The Region V Infertility Prevention Project
The Region V Infertility Prevention Project (RVIPP) is funded through an interagency agreement between the Centers for Disease Control and Prevention (CDC) and the Office of Population Affairs (OPA). The RVIPP aims to reduce the prevalence of chlamydia and gonorrhea infection in Public Health Service Region V, which includes Illinois, Indiana, Michigan, Minnesota, Ohio and Wisconsin. The project is designed to create and sustain an infrastructure that fosters a working relationship between STD and family planning programs and public health laboratories.
Since 1994 the states have worked collaboratively through the RVIPP Advisory Committee. During the past 15 years, the members of the RVIPP Advisory Committee have collaborated to develop screening criteria, collect data, establish volume purchasing, exchange information and research, and set regional objectives. Each state has an infertility prevention state alliance that relays recommendations to the RVIPP Advisory Committee, and in turn, receives guidance from the region.
Since the origin of this project, regional activities have been coordinated by Health Care Education and Training, Inc. (HCET), a non-profit organization that provides training, technical assistance, and infrastructure development on issues of reproductive and women’s health within the region. HCET serves professionals, health care systems, and communities to enhance health.
Chlamydia
Chlamydia trachomatis (CT) is the most common bacterial, sexually transmitted infection in the United States with an estimated 2.8 million new infections occurring annually. Approximately 75% of infected women and 50% of infected men have no symptoms, and therefore, may not seek health care until severe health problems occur. Infection with chlamydia can result in substantial costs both in terms of morbidity and dollars. When diagnosed chlamydia can be easily treated and cured, but untreated chlamydia can cause severe and costly reproductive health problems including pelvic inflammatory disease (PID), which is linked to infertility and ectopic pregnancy.

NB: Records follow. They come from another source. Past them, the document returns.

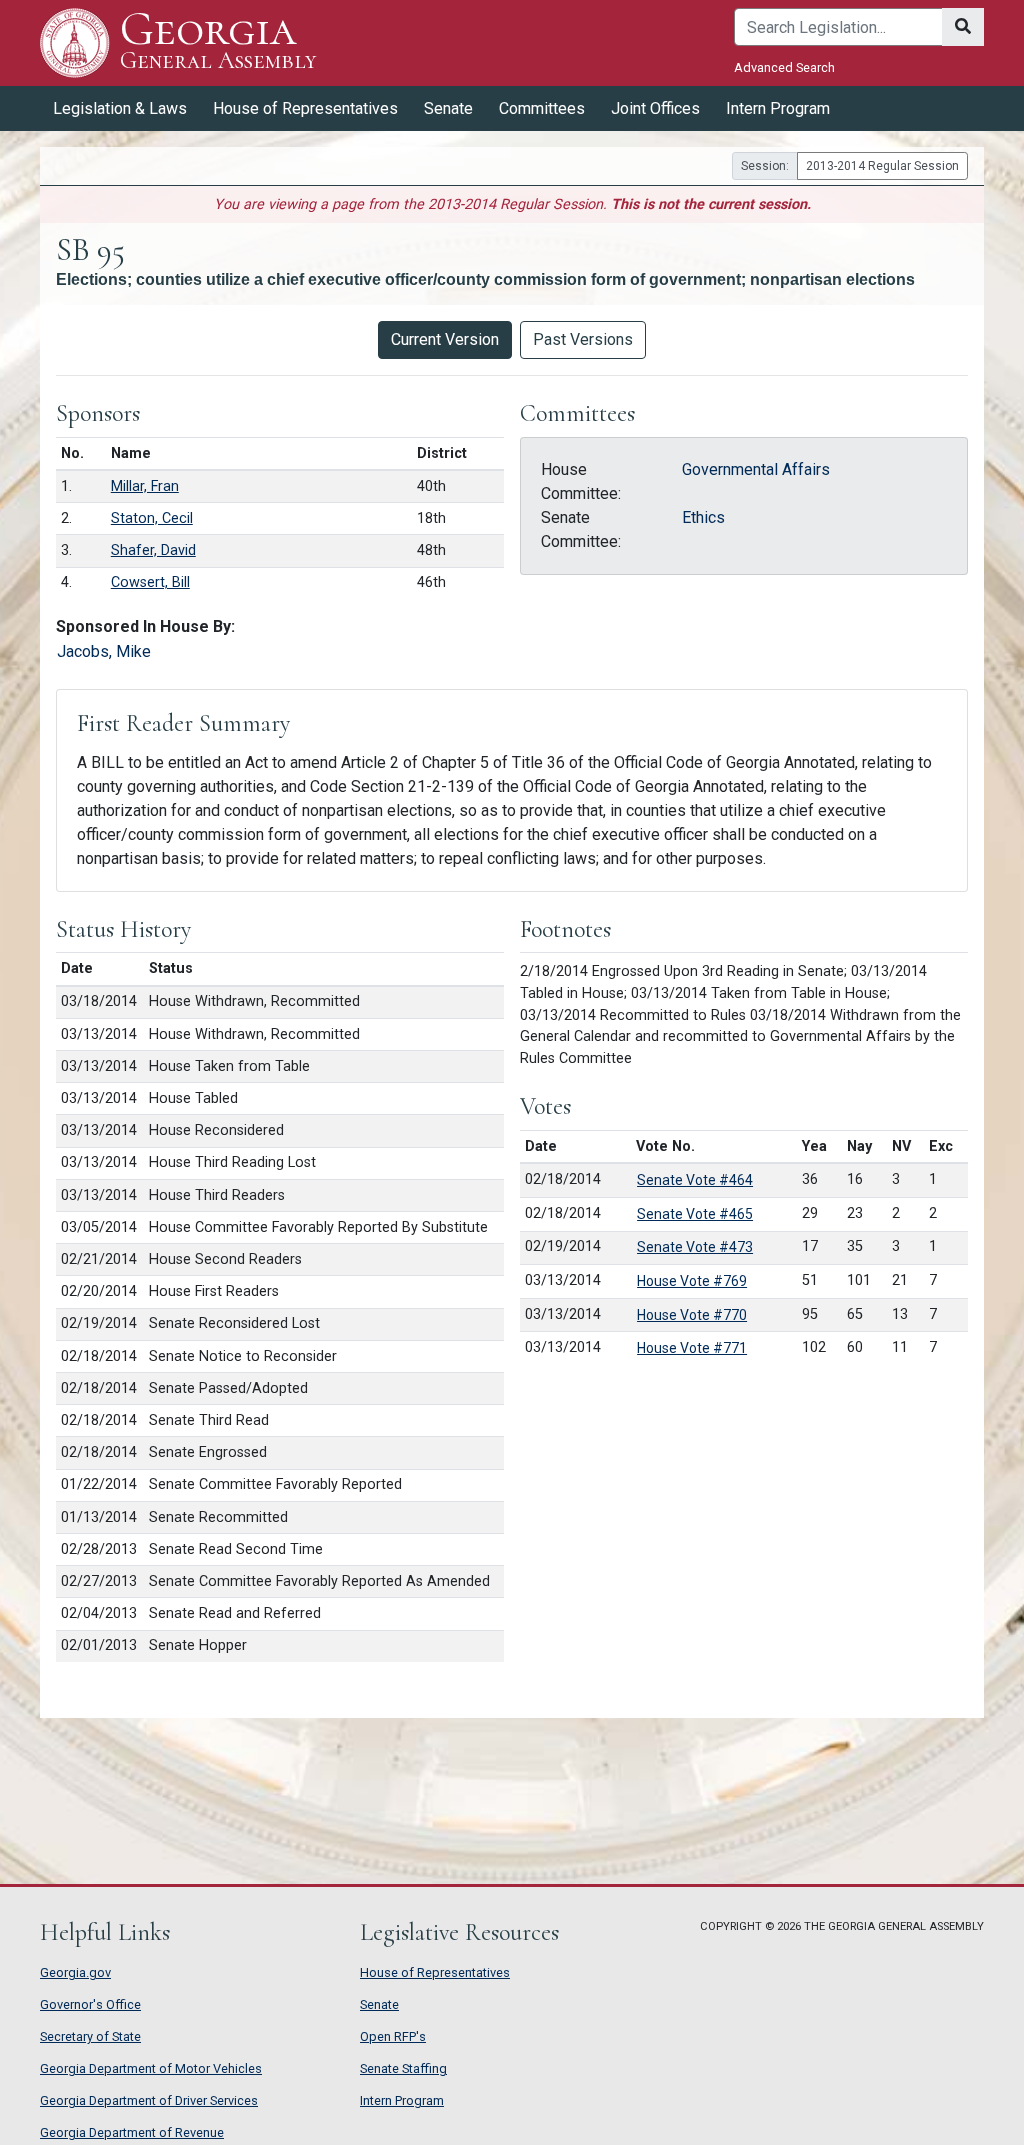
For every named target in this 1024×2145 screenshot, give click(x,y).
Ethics (703, 517)
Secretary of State (90, 2036)
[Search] (963, 27)
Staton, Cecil (152, 518)
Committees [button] (542, 108)
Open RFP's (393, 2036)
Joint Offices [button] (655, 108)
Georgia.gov (75, 1972)
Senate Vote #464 (695, 1180)
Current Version (445, 339)
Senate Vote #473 (695, 1247)
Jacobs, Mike (104, 651)
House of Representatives (435, 1972)
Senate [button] (448, 108)
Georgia (218, 41)
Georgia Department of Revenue (132, 2132)
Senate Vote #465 (695, 1214)
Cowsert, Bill (150, 582)
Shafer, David (153, 550)
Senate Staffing (403, 2068)
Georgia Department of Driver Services (149, 2100)
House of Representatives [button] (305, 108)
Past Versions (583, 339)
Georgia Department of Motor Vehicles (151, 2068)
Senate (379, 2004)
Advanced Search (784, 67)
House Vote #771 (692, 1348)
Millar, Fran (145, 486)
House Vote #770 (692, 1315)
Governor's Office (90, 2004)
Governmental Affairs (756, 469)
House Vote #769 (692, 1281)
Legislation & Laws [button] (120, 108)
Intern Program (778, 108)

Any sexually active individual can be at risk for chlamydia. Adolescents and young women are at particular risk for infection because the cells within the cervix are not fully matured. Screening at least annually for chlamydia is recommended for women aged 25 years and younger to prevent the consequences that could result from infection.
Transmission of chlamydia can be prevented or reduced by abstaining from sexual contact, being in a mutually monogamous relationship where both partners have been tested and are found to be uninfected, or by using latex condoms consistently and correctly.
For more information:
CDC’s Chlamydia Fact Sheet
Gonorrhea
Neisseria gonorrrhoeae (GC) is the bacterium that causes gonorrhea, a common sexually transmitted disease. CDC estimates that 700,000 people contract gonorrhea per year with only about half being reported. Like chlamydia, gonorrhea often goes undiagnosed because it does not always display symptoms, but when diagnosed, it can be treated and cured preventing other reproductive health problems such as PID. However, antibiotic resistant strains of gonorrhea are on the rise making successful treatment more difficult.
Any sexually active person can be infected with gonorrhea. Sexually active adolescents, young adults, and African Americans are among those with the highest rates of infection.
Transmission can be prevented or reduced by practicing abstinence, being in a mutually monogamous relationship where both partners have been tested and are found to be uninfected, or by using latex condoms consistently and correctly.